John Gray, ein englischer Wirtschaftswissenschaftler, der sich vom Cheftheoretiker der ehemaligen britischen Premierministerin Margaret Thatcher zum exponierten Kritiker der Globalisierung gewandelt hat, brachte diesen Zusammenhang auf den Punkt: Die globalisierten Kapitalmärkte hätten eine "sozialdemokratisch orientierte Politik praktisch unmöglich gemacht". Damit steht auch ein Begriff zur Disposition, der bis heute zum Kernbestand sozialdemokratischer Politik gehört: der der "sozialen Gerechtigkeit". Soziale Gerechtigkeit läßt sich offenbar nur in einer geschlossenen Volkswirtschaft verwirklichen. In offenen Ökonomien muß soziale Gerechtigkeit eine Illusion bleiben, weil das Kapital jederzeit die Möglichkeit hat, abzuwandern.

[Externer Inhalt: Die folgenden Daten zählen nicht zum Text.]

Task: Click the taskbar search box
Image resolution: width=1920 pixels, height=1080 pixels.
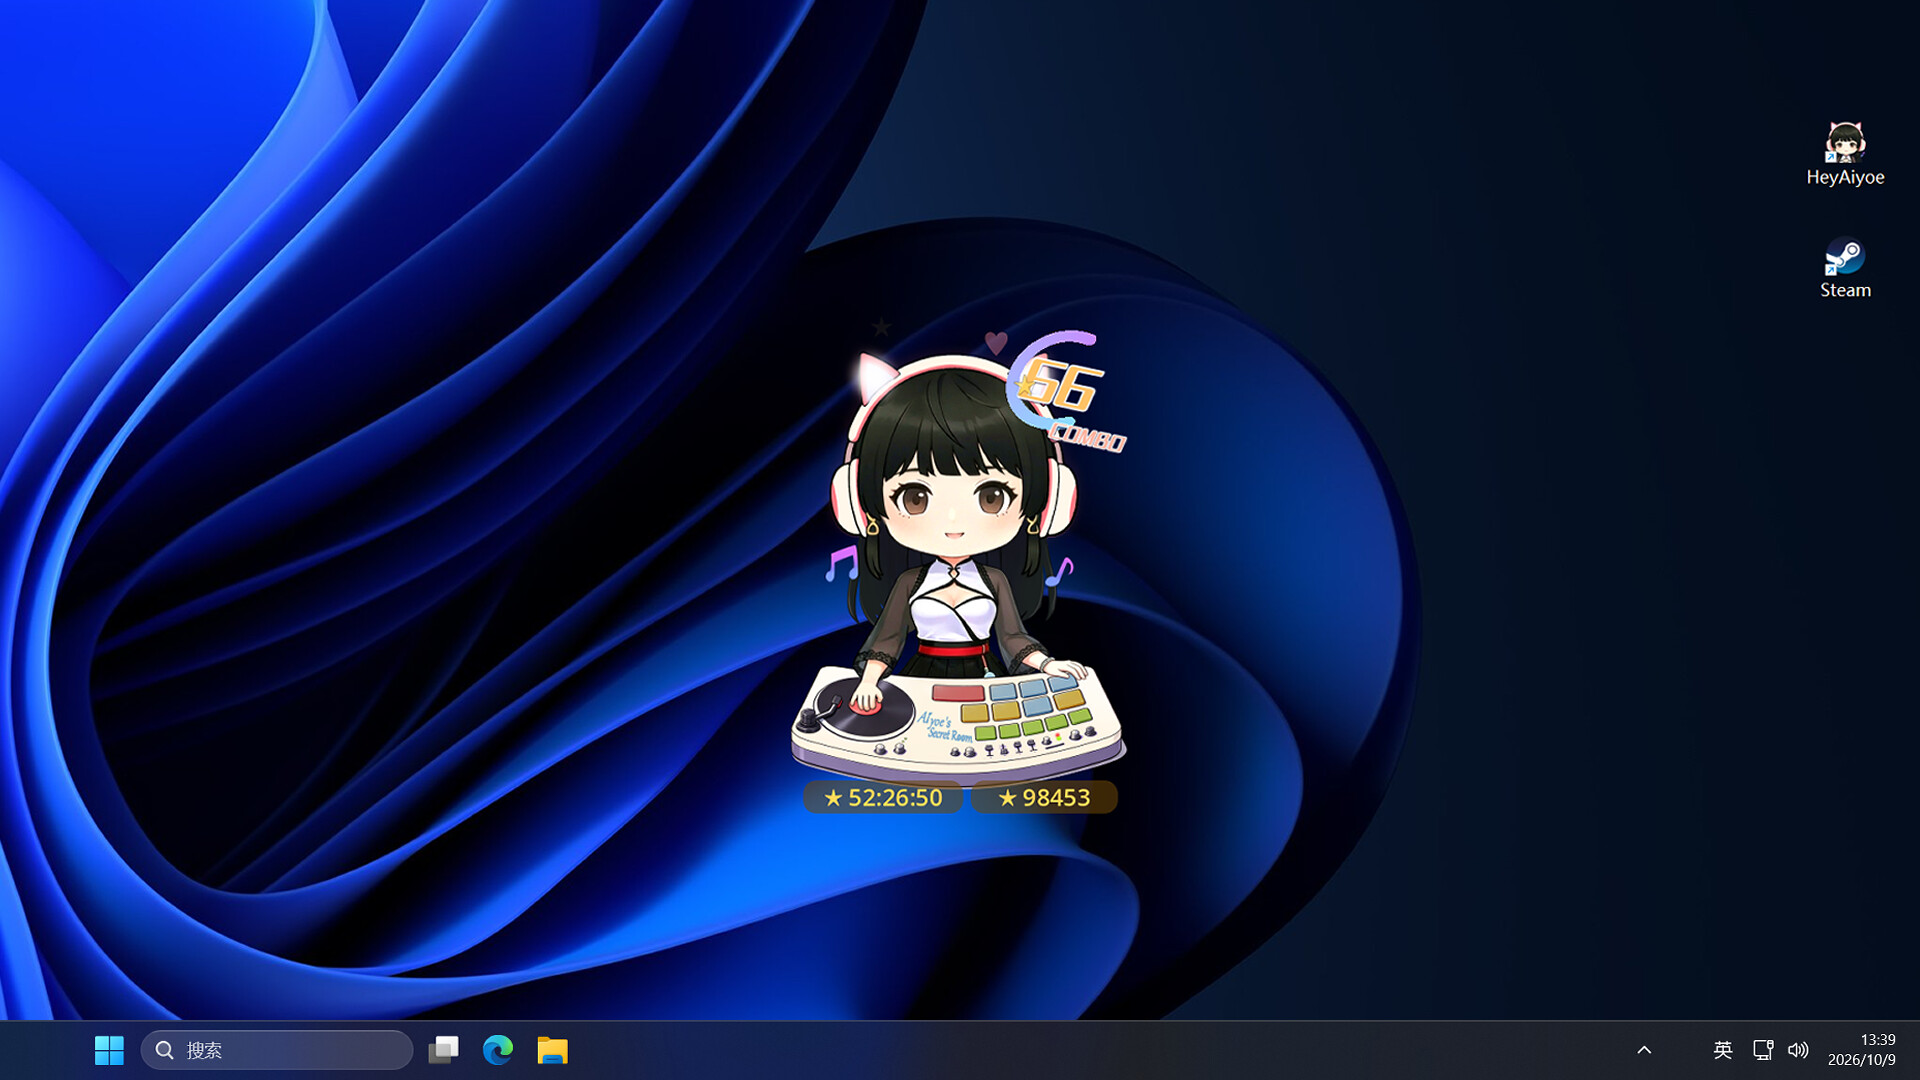Action: [277, 1050]
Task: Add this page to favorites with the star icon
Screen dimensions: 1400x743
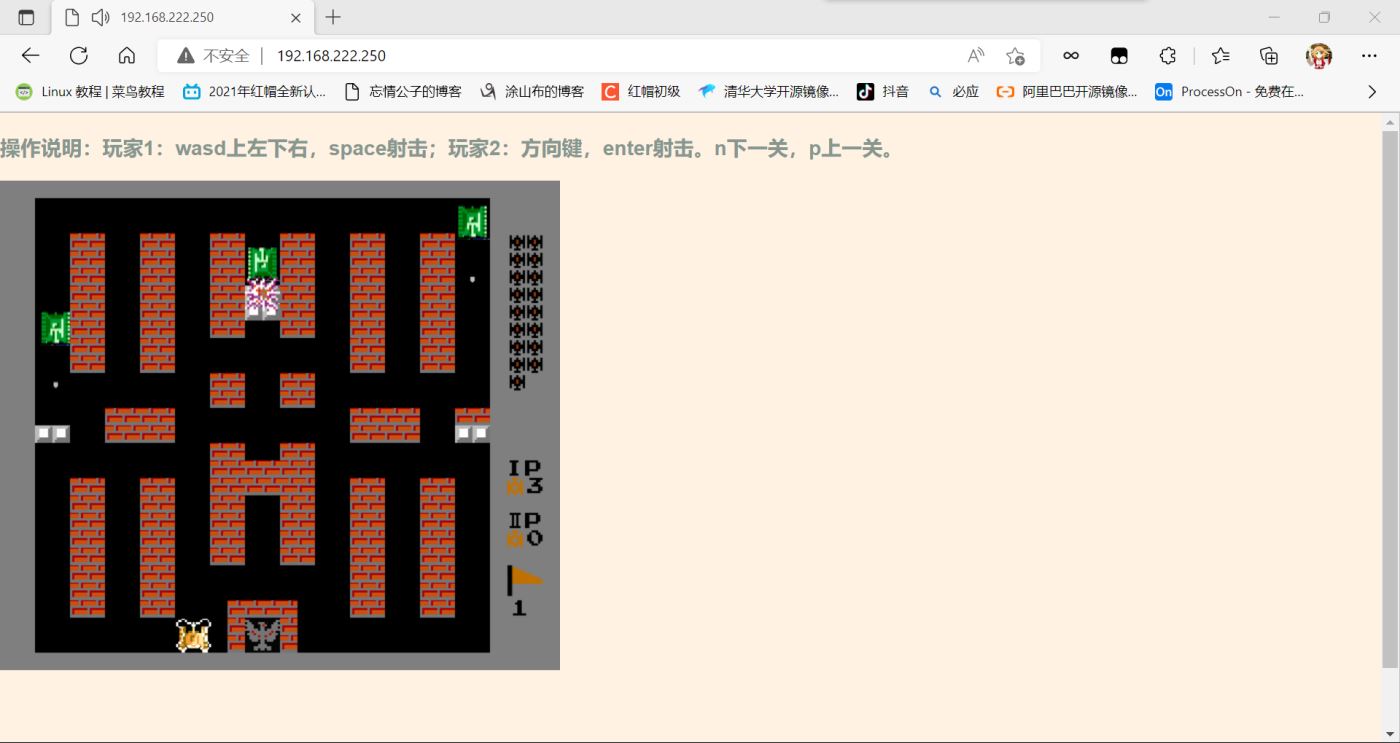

Vor dem Hintergrund heutiger ökonomischer Rationalität wirkt es geradezu hilflos, wenn Bundeskanzler Schröder prominente Deutsche attackiert, die wegen niedrigerer Steuern ins Ausland ziehen. "Wir können die Freizügigkeit nicht einschränken, aber wir sollten dieses Verhalten gesellschaftlich ächten", erklärte Schröder und fügte hinzu, daß mit solchen Leuten kein Staat zu machen sei. Diese Äußerung ist auch ein Reflex auf den Wettbewerbsdruck, dem sich Staaten, die an einer sozialen Marktwirtschaft festhalten wollen, ausgesetzt sehen. Was heute gerne als "Reformen" gefeiert wird, nämlich die fortschreitende Deregulierung des Arbeitsmarktes und die Einsparungen bei den Sozialausgaben, ist bei Lichte betrachtet nichts anderes als eine Defensivstrategie, zu der der internationale Steuerwettbewerb zwingt. Dieser Wettbewerb bringt eine Erosion der öffentlichen Finanzquellen mit sich, die dem Wohlfahrtsstaat mehr und mehr die Grundlage entzieht.

Diese Situation dürfte sich mit der EU-Osterweiterung weiter verschärfen. Völlig unklar ist zum gegenwärtigen Zeitpunkt, welche Konsequenzen der EU-Beitritt von Litauen, Lettland, Estland, Polen, Tschechien, der Slowakei, Ungarn, Slowenien, Malta und Zypern im Mai dieses Jahres für Deutschland haben wird. Die Befürchtung, Einwanderer könnten für noch mehr Arbeitslosigkeit sorgen, kann trotz aller Propaganda nicht von der Hand gewiesen werden. Dazu kommt, daß allein schon wegen der zurückgehenden EU-Förderung für Mitteldeutschland aus deutscher Sicht die Nachteile einer EU-Osterweiterung überwiegen werden. Ursache und Wirkung sollen aber nicht verwechselt werden. Ursache für die großen Probleme gerade in Mitteldeutschland ist ein Lohn- und Gehaltsniveau, das sich nahe bei jenem der alten Bundesländer bewegt und die Arbeitsproduktivität im Osten kaum widerspiegelt. Im Gegensatz dazu sind die Löhne und Gehälter in den Beitrittsstaaten nie per Gesetz festgelegt worden. Deshalb können sie sich als attraktive Wirtschaftsstandorte präsentieren. In Zukunft dürften deshalb noch mehr deutsche Unternehmen Teile ihrer Produktion in Tschechien, Polen oder anderswo in Osteuropa abwickeln.

Die Krise, in der sich die deutsche Sozialdemokratie befindet, ist eine grundsätzliche. Sie hat diese Krise mitverschuldet. Der unreflektierte Internationalismus, der bis heute große Teile der SPD bestimmt, schlägt jetzt mit voller Härte auf die Genossen zurück. Abzuwarten bleibt, wie das sich abzeichnende Vakuum, das die SPD hinterlassen wird, gefüllt wird. Derzeit profitierten vor allem die Unionsparteien. Das Hoch der Union dürfte allerdings nur vorübergehender Natur sein, unterscheidet sich deren Politik doch nur noch partiell von der der heutigen SPD. Ob der Parteienstaat bundesdeutscher Prägung in der Lage ist, auf den bevorstehenden Umbruch eine Antwort zu finden, darf bezweifelt werden.